**What this exercise asks:**
[1] In the Voices of Change post, which practice does the writer say must stop?
[2] Quote the Voices of Change post word for word, beginning at "Please stop designing" and stopping after "and systems evolve?".
[3] Extend the Voices of Change post on education, picking up after its final sentence.

Voices of Change 1: THEN. NOW. NEXT.
Who is Leading Education?
Building bridges that are strong enough to hold difficult conversations takes time. I am grateful we all took first steps, I am more optimistic and full of hope for the future 🔥
I shared few insights from The Industrial Revolution and its impact on education, the rise of standardized testing to slowness as a pedagogical right.
I deeply belive in dialogue, when business shares practical insight, government provides direction and stability, education shapes future generations, and science offers evidence and innovation, we can create solutions that are not only ambitious, but sustainable and humane.
My Time Capsule message for 2025:
One practice we must stop.
Please stop designing learning around what is easiest to test, track, or automate. Being efficient is not the same as truly understanding! The future does not need faster learners. It needs wiser ones!
What must never be sacrificed – even as technology and systems evolve?
Let technology open doors, help us on the way, but never let it decide what it means to think deeply, communicate clearly, or act responsibly. Human connection and critical thinking at all costs!

[Stored items]
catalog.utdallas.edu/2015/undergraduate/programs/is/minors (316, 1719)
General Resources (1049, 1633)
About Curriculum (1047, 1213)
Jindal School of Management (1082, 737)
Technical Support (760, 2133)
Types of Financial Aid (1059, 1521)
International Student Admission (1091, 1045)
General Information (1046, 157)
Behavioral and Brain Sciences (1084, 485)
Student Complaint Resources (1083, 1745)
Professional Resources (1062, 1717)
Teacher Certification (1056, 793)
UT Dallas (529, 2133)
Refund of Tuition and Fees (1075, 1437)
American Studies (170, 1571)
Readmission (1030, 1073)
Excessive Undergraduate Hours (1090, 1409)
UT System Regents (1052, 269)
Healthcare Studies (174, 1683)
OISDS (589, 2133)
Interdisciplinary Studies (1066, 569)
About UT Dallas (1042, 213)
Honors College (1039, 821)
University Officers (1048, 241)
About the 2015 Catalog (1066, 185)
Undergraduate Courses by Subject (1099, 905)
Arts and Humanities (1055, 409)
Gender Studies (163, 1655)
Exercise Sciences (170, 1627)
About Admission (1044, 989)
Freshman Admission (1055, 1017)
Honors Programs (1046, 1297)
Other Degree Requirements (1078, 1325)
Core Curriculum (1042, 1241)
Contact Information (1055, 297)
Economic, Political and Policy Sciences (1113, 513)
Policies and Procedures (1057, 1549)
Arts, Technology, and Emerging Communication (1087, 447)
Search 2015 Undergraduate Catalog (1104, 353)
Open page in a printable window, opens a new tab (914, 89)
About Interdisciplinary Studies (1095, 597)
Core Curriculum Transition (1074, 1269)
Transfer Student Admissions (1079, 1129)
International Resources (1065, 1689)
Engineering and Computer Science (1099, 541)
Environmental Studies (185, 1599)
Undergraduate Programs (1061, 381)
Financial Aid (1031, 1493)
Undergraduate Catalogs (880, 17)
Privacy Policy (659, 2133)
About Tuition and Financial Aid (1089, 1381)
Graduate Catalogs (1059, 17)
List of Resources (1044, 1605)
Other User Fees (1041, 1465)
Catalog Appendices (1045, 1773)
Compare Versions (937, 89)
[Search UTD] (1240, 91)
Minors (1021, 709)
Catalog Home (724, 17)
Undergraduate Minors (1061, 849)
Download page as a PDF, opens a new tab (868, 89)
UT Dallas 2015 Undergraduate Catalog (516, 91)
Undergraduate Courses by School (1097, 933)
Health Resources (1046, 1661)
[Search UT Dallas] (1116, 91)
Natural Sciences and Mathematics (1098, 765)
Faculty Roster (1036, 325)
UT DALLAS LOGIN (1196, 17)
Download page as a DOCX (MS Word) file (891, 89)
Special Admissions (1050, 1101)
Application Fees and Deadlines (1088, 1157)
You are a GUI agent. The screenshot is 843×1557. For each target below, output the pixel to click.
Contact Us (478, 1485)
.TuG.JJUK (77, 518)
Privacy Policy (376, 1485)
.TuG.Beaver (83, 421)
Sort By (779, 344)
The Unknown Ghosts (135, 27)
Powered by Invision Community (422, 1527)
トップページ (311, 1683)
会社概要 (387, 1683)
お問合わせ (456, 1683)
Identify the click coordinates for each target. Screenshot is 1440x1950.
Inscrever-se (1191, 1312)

**Per-task answers:**
[1] Designing learning around what is easiest to test, track, or automate.

[2]
Please stop designing learning around what is easiest to test, track, or automate. Being efficient is not the same as truly understanding! The future does not need faster learners. It needs wiser ones!
What must never be sacrificed – even as technology and systems evolve?

[3]
Progress happens at the intersection.
Innovation thrives in collaboration.
The future belongs to those who build bridges, not silos.
If you believe that progress happens at the intersection, and that the future belongs to bridge-builders, these books are essential reading.
📘 The Medici Effect by Frans Johansson shows how breakthrough ideas emerge when disciplines, cultures, and industries collide. For me it’s a powerful reminder that innovation is not born in silos, but in courageous conversations across difference, exactly the kind of dialogue our time demands.
📗 Range (and his earlier The Sports Gene) by David Epstein challenges the obsession with early specialization and narrow metrics of success. Epstein makes a compelling case that breadth, curiosity, and diverse experience create wiser thinkers, not just faster performers.
For professionals in business, government, education, and science, these books offer more than insight. They offer courage that we need:
-to design systems that value depth over speed,
-to choose collaboration over control,
-and to build bridges strong enough to hold the future.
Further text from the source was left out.